A Long Vacation / 大瀧詠一 (1981)
ボクは墓穴を掘ったことがあります。
幼馴染のトエは大厄の年、息子二人とキャッチボールをしている最中に倒れ、そのまま逝ってしまいました。心室細動でした。
トエとの思い出は沢山あります。上尾に吉野家ができたというビッグニュースに接したボクたちは、噂に聞く牛丼なるものを食べてみようと、深夜、17号を走りました。
あとで知ったのですが、初牛丼を食べながらトエが何の気なしに「こんなマズいもん、よく食えるよな」とかなんとか言ったらしいのです。その時、たまたまカウンターの隣にいた一団が、その言葉が自分たちに向けられたと勘違いしたらしく、店を出たあと駐車場での乱闘が勃発します。
トエはボコボコにされますが、後日、百万円単位の慰謝料をせしめます。この一件に味をしめたトエは、しばしばボクを深夜のアルバイトに連れ出しましたが、そんなシチュエーションがちょいちょい起こるはずもなく、ことごとく空振りに終わりました。
そんな破天荒なトエが死にました。
奥さんから知らせを受けまして、あれやこれやと相談しながら、なんとか葬式を終え、納骨の段となりました。菩提寺の成就院に行くと、墓石の立っていない正方形の区画がありました。
「ここに埋めなくちゃならないんだけど」
奥さんが言います。
「でも、この辺にはお義父さんがいるから気をつけてね」
えっ、どういうこと?
ボクは困惑しました。奥さんはボクに、夫の埋葬をさせるつもりのようです。
埋葬許可証はあったって、そんなの違法なんじゃないかと考えながら、まさか骨壷をじかに埋めるわけにもいかないので、適当な大きさのポリバケツを買ってきて、厚手のビニール袋で幾重にか包んだ骨壷をその中に入れました。

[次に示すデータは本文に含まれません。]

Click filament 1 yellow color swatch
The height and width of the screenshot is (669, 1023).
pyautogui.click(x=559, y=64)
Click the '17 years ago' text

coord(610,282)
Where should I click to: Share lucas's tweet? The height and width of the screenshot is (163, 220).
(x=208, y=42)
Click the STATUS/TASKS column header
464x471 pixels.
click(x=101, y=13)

お義父さんを壊さないように要心しながら、ボクは穴を掘りました。納骨は無事におわりました。作り話に聞こえるかも知れませんが、これ、100%実話です。
こんなこともありました。
トエが下宿していた八王子にでも行く途中だったのでしょうか、「ちゃぐ、ここ、タムだってよ。変な名前だな?」、「ばーか、タムじゃねえよ、タナシだよ」などと話しながら、東京を走っていました。
すると、まもなく、街の様子が一変しました。通りの看板はアルファベットに占領され、道路の左側には、どこまでも高いフェンスがつづいています。「ここ、どこだ?」って感じでキョロキョロしていた時、いきなり、聞いたこともない爆音が響きました。

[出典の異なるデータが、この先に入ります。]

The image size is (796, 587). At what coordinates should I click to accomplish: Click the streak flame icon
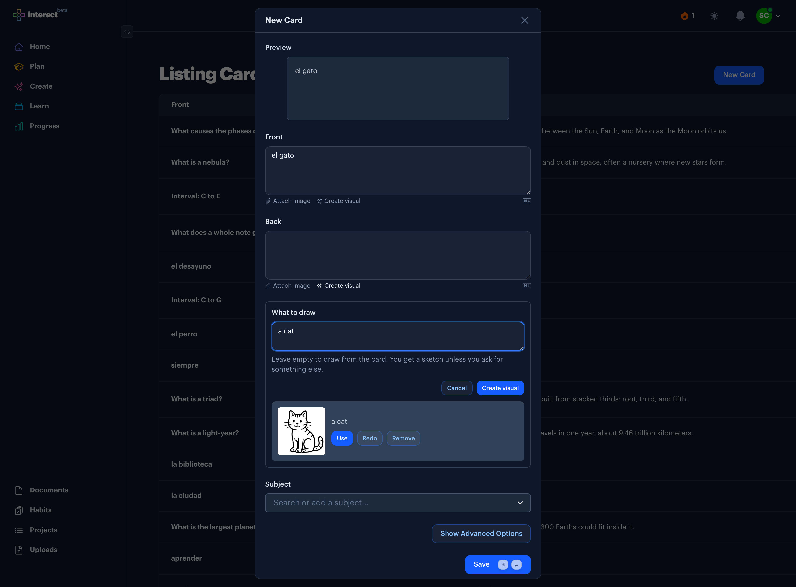(684, 16)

そこは福生、フェンスの中は横田基地で、爆音の主は、エンジンの点検でもしていたのでしょうか、滑走路に停まっていた輸送機でした。
「ロンバケ」の大瀧詠一が福生を本拠に音楽活動をしていたことを、ボクたちは知りませんでしたが、このアルバムを聴くたびに、なぜかボクは、トエのことを思い出してしまいます。
二年ほど前、トエのお墓に寄ったことがありました。あの日と同じ状態でした。小さなこどもを二人もかかえて、奥さんは大変だったでしょう。もしかしたら、新しい家族と新しい生活をしているのかも知れませんね。